Como ia dizendo, quando servia perto de Belo Horizonte, você tinha entrado no colégio e sempre recebia anotações na cartilha. Os professores diziam que você era muito levado e por isso sempre te davam umas palmadas e deixavam de castigo na hora da merenda.

Por mais vezes que eu e sua mãe tivéssemos ido a diretoria por causa das suas traquinagens, você nunca foi um menino mal.

Eu me lembro de uma vez que você sumiu com a torta da sua mãe, para dá-la ao Juquinha, porque ele e a família dele não tinham nada para comer num domingo.

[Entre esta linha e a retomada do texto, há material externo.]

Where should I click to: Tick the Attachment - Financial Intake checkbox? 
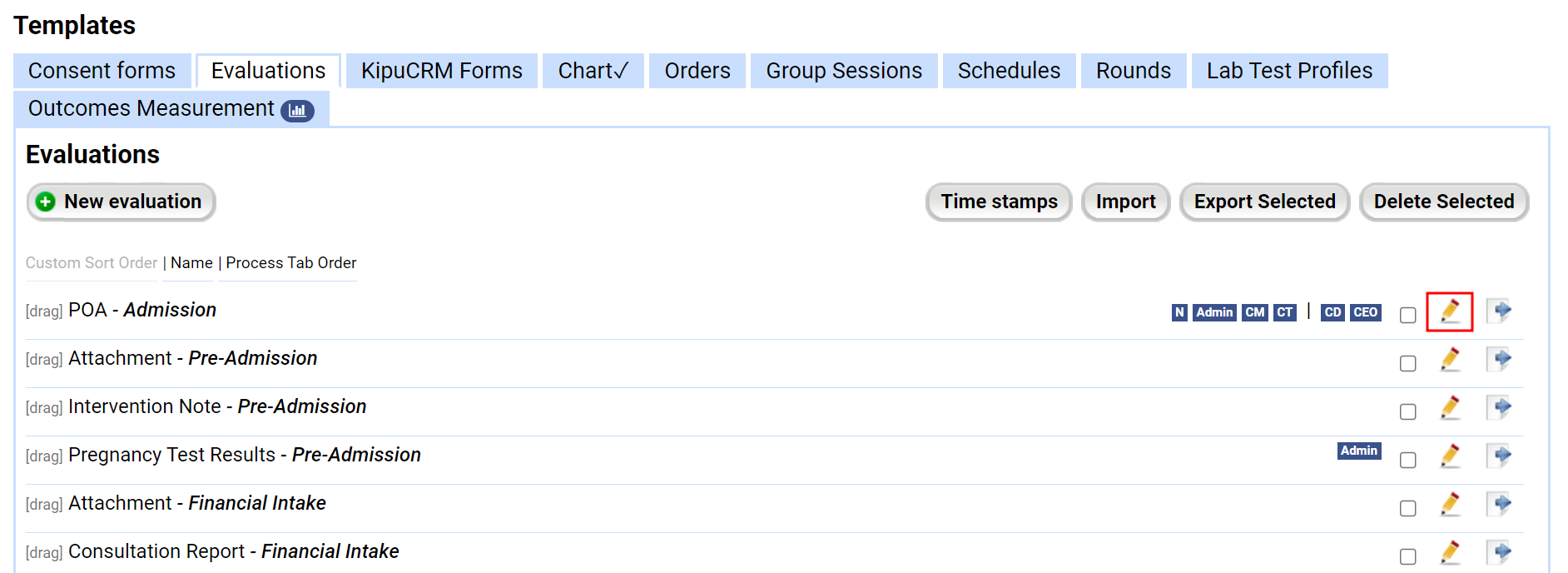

Ti dei umas palmadas, mas senti orgulho de saber que você tinha um bom coração, quando descobri que você tinha dado a sua comida predileta para uma família de necessitados. A parte mais engraçada da história é que não foi você que me disse.
Apanhou calado, como um verdadeiro hominho, só descobri o paradeiro da torta, porque o pai do Juquinha, ou Jorginho, veio agradecer o presente que havia mandado.

Um sorriso de criança surgia no meu rosto a cada história que o ancião contava. O orgulho da cria era claro no seu olhar, o momentos que se passaram há muito tempo pareciam estar ali, escondidos nos cantos de sua mente. Mesmo que tivessem detalhes imprecisos, o sentimentos que o moviam eram de uma certeza e precisão que fariam inveja a qualquer relógio.

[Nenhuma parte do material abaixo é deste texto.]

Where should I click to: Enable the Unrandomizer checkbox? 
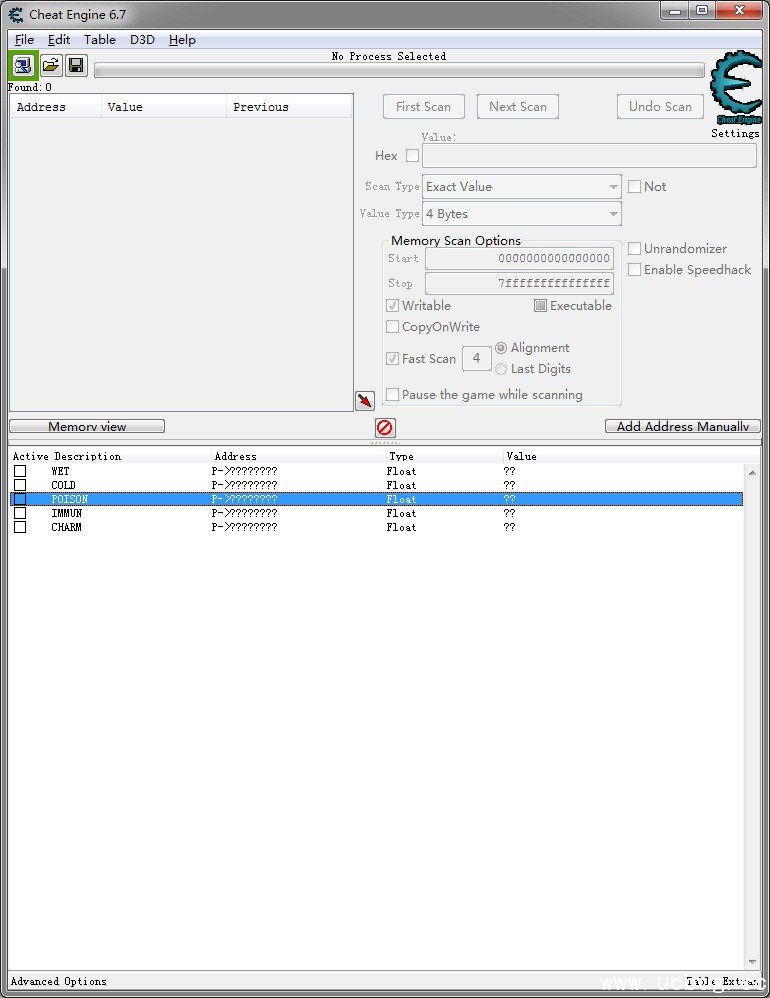[x=634, y=249]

Nem percebi a senhora de cachos dourados se aproximar e colocar a mão no meu ombro avisando que meu tempo havia se esgotado.

Levei-a para um canto, longe o suficiente para que meu novo avô – ou pai – não escutasse, e implorei por mais tempo. No entanto, ela fez um olhar severo e manteve sua decisão inflexível.

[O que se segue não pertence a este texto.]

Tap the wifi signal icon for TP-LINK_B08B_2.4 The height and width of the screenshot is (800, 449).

Durante o período em que negociei com Helena, o velho coronel caíra no sono e exitei em acordá-lo para me despedir e enquanto saia pela velha porta empenada pude escutar o senhor Rodrigues conversar com a senhora Helena. Com uma voz inquisitiva ele perguntava:

- Quem era aquele moço que tava conversando com você? Ele me lembra alguém... Ele queria conversar alguma coisa comigo?

- Ele era o seu neto, coronel. Vocês estavam conversando lembra?

- Meu neto morreu há muito tempo... Tem certeza que você disse neto?

Fechei a porta.

Não sei se conseguirei abri-la novamente.

Voltei para minha velha vida. Não podia mais atormentar o velho coronel. Algo voltou a despertar aquela náusea, mas não era mais aquela dúvida que me acompanhou por tanto tempo, agora pensava se o tempo condenaria a todos, ou se conseguiríamos...

6 comentários:

Anônimo disse...

Surpresa boa esse texto. História de um idoso e um jovem que diz mais sobre a infância do que muitos textos que relatam as vivências dos pequenos. Ótimo recurso de traquinagem e aquele coronel Rodrigues, vivendo a inocência da segunda infância da vida. Enquanto formos curiosos, desbravadores, seremos coronéis, betinhos, enfim, crianças.

Icaro Pupo disse...

Texto soando como uma bufada de ar novo no mundo literário virtual! Excelente construção da narrativa e impressionante conhecimento sobre como funciona a vida de um asilo. EXCELENTE

Amanda Juraski disse...

Isso aperta tanto o coração de alguém que ama os seus velhinhos...mas ficou muito bom! Gosto de história com conversas entre gerações! :)

André Wolv disse...

Deus do céu! O que houve contigo nesses últimos dias, meu amigo? Fantástico, sensacional... tetrassílabo!! Eu tenho uma coisa em mente. Quero fazer gravações das minhas tias e avó, em vídeo, com elas contando causos sobre o meu pai, sobre elas. Estive pensando nisso esses dias e tu texto me deu certa ânsia de fazer isso logo!

Gabriel Teixeira disse...

Belezura de texto! Não escrevo a tanto... chega a causar uma "náusea".

André M. Oliveira disse...

Muito bom, agora você conseguiu me surpreender. Acho que é o primeiro texto nesses moldes que é produzido no blog, e muito bem produzido, diga-se de passagem.
Você conseguiu apresentar uma fluidez de raciocínio ímpar. Meu parabéns.
A propósito, sei que estou em débito com o blog, vou tentar trabalhar isso em breve.